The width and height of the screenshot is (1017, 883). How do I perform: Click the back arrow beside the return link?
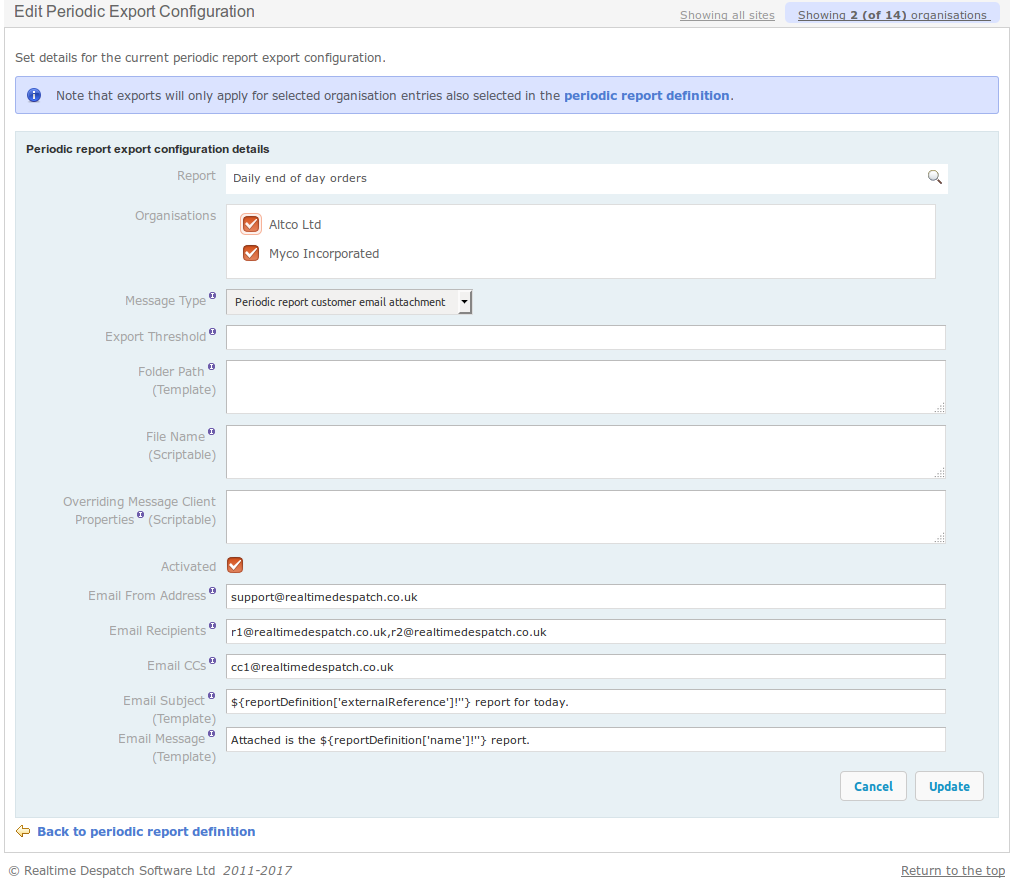point(22,831)
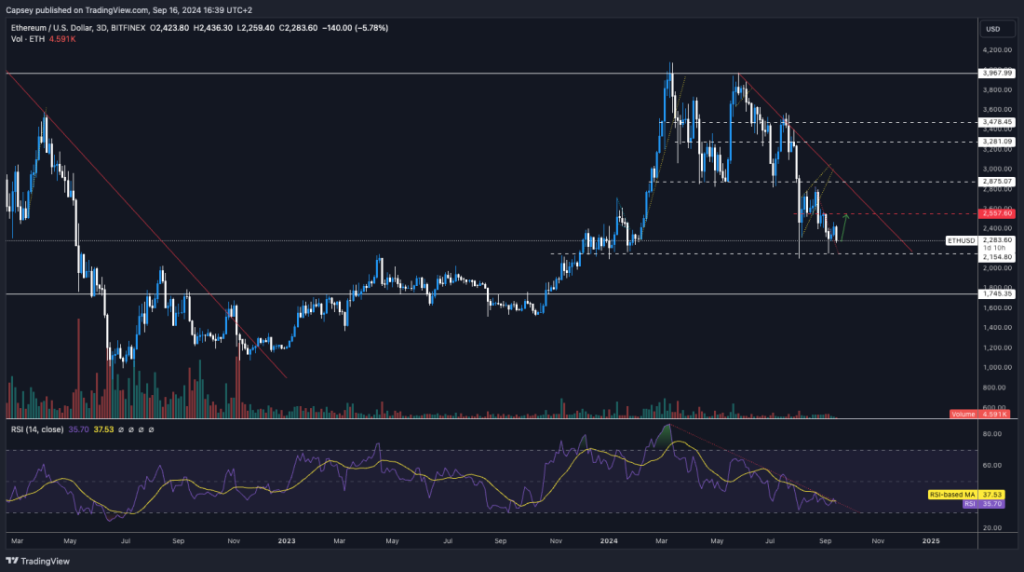Click the green upward arrow drawing
This screenshot has height=572, width=1024.
click(843, 226)
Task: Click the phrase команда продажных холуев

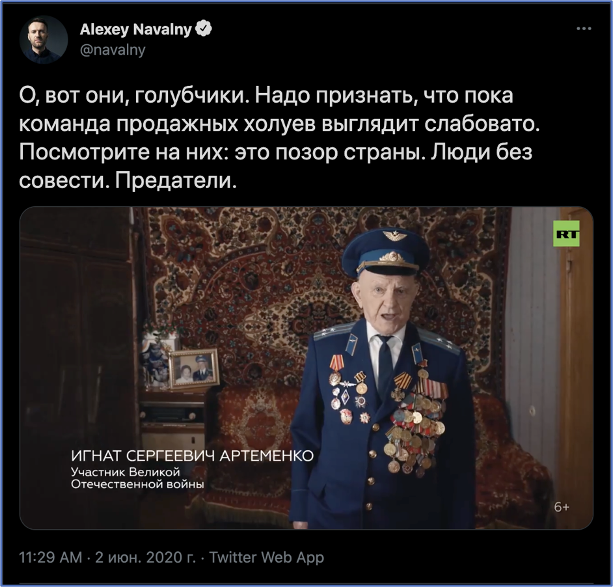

------------------------------------

### GIVEN EXERCISE
Please lay out the lines of all the records above as a numbered list, skipping any blank lines and leaving the pictures out.

### TASK OUTPUT
1. The width and height of the screenshot is (1017, 883). How do I perform: Click the back arrow beside the return link?
2. point(22,831)
3. Click the green upward arrow drawing
4. This screenshot has height=572, width=1024.
5. click(843, 226)
6. Task: Click the phrase команда продажных холуев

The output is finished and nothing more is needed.